─── RECORDS SUPPLIED ───
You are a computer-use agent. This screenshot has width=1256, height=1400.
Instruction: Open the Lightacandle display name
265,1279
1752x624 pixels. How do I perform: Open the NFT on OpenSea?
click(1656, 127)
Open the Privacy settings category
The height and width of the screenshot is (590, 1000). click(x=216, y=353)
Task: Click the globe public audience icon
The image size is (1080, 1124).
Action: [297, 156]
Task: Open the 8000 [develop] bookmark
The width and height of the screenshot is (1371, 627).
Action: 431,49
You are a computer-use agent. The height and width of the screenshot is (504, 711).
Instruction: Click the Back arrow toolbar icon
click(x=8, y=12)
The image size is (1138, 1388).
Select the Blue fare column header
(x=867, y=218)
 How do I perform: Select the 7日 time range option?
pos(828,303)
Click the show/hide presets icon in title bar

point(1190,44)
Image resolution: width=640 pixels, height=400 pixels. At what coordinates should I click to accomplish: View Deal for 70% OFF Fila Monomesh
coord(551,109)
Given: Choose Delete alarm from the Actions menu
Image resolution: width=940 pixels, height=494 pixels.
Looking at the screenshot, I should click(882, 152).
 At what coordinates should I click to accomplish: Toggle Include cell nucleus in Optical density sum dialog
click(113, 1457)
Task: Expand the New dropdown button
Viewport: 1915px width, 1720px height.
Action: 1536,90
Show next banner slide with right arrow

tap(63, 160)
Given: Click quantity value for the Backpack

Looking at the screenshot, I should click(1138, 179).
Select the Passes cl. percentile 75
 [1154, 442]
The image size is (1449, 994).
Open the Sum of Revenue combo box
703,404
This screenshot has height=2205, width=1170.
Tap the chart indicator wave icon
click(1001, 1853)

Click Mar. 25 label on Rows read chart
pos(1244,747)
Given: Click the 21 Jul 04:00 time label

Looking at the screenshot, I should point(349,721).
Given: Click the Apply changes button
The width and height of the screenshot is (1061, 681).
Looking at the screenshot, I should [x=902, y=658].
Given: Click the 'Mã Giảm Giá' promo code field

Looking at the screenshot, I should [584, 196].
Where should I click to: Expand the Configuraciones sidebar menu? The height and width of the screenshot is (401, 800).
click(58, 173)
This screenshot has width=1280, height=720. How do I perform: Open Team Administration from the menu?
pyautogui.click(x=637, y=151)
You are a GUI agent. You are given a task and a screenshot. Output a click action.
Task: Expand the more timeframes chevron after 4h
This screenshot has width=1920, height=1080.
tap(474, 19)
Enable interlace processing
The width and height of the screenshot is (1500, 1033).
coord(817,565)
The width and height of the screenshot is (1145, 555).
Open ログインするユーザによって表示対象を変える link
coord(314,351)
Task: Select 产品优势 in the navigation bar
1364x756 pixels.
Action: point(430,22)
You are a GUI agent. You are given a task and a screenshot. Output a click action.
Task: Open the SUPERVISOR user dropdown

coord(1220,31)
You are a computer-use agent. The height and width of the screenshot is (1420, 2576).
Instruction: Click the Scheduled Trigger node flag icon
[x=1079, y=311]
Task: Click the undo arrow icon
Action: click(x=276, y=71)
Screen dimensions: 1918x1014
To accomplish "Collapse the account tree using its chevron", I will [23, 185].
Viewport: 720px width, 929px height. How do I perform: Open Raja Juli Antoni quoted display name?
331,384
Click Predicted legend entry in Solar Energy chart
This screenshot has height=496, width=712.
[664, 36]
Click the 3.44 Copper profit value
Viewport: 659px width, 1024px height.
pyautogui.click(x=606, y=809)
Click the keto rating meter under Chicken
───
REQUIRED WORK
Convert the rows above into a numbered list, omitting all blank lines.

EXERCISE RESULT
1. You are a computer-use agent. This screenshot has width=1256, height=1400.
2. Instruction: Open the Lightacandle display name
3. 265,1279
4. 1752x624 pixels. How do I perform: Open the NFT on OpenSea?
5. click(1656, 127)
6. Open the Privacy settings category
7. The height and width of the screenshot is (590, 1000). click(x=216, y=353)
8. Task: Click the globe public audience icon
9. The image size is (1080, 1124).
10. Action: [297, 156]
11. Task: Open the 8000 [develop] bookmark
12. The width and height of the screenshot is (1371, 627).
13. Action: 431,49
14. You are a computer-use agent. The height and width of the screenshot is (504, 711).
15. Instruction: Click the Back arrow toolbar icon
16. click(x=8, y=12)
17. The image size is (1138, 1388).
18. Select the Blue fare column header
19. (x=867, y=218)
20.  How do I perform: Select the 7日 time range option?
21. pos(828,303)
22. Click the show/hide presets icon in title bar
23. point(1190,44)
24. Image resolution: width=640 pixels, height=400 pixels. At what coordinates should I click to accomplish: View Deal for 70% OFF Fila Monomesh
25. coord(551,109)
26. Given: Choose Delete alarm from the Actions menu
27. Image resolution: width=940 pixels, height=494 pixels.
28. Looking at the screenshot, I should click(882, 152).
29.  At what coordinates should I click to accomplish: Toggle Include cell nucleus in Optical density sum dialog
30. click(113, 1457)
31. Task: Expand the New dropdown button
32. Viewport: 1915px width, 1720px height.
33. Action: 1536,90
34. Show next banner slide with right arrow
35. tap(63, 160)
36. Given: Click quantity value for the Backpack
37. Looking at the screenshot, I should click(1138, 179).
38. Select the Passes cl. percentile 75
39.  [1154, 442]
40. The image size is (1449, 994).
41. Open the Sum of Revenue combo box
42. 703,404
43. This screenshot has height=2205, width=1170.
44. Tap the chart indicator wave icon
45. click(1001, 1853)
46. Click Mar. 25 label on Rows read chart
47. pos(1244,747)
48. Given: Click the 21 Jul 04:00 time label
49. Looking at the screenshot, I should point(349,721).
50. Given: Click the Apply changes button
51. The width and height of the screenshot is (1061, 681).
52. Looking at the screenshot, I should [x=902, y=658].
53. Given: Click the 'Mã Giảm Giá' promo code field
54. Looking at the screenshot, I should [584, 196].
55. Where should I click to: Expand the Configuraciones sidebar menu? The height and width of the screenshot is (401, 800).
56. click(58, 173)
57. This screenshot has width=1280, height=720. How do I perform: Open Team Administration from the menu?
58. pyautogui.click(x=637, y=151)
59. You are a GUI agent. You are given a task and a screenshot. Output a click action.
60. Task: Expand the more timeframes chevron after 4h
61. This screenshot has width=1920, height=1080.
62. tap(474, 19)
63. Enable interlace processing
64. The width and height of the screenshot is (1500, 1033).
65. coord(817,565)
66. The width and height of the screenshot is (1145, 555).
67. Open ログインするユーザによって表示対象を変える link
68. coord(314,351)
69. Task: Select 产品优势 in the navigation bar
70. 1364x756 pixels.
71. Action: point(430,22)
72. You are a GUI agent. You are given a task and a screenshot. Output a click action.
73. Task: Open the SUPERVISOR user dropdown
74. coord(1220,31)
75. You are a computer-use agent. The height and width of the screenshot is (1420, 2576).
76. Instruction: Click the Scheduled Trigger node flag icon
77. [x=1079, y=311]
78. Task: Click the undo arrow icon
79. Action: click(x=276, y=71)
80. Screen dimensions: 1918x1014
81. To accomplish "Collapse the account tree using its chevron", I will [23, 185].
82. Viewport: 720px width, 929px height. How do I perform: Open Raja Juli Antoni quoted display name?
83. 331,384
84. Click Predicted legend entry in Solar Energy chart
85. This screenshot has height=496, width=712.
86. [664, 36]
87. Click the 3.44 Copper profit value
88. Viewport: 659px width, 1024px height.
89. pyautogui.click(x=606, y=809)
90. Click the keto rating meter under Chicken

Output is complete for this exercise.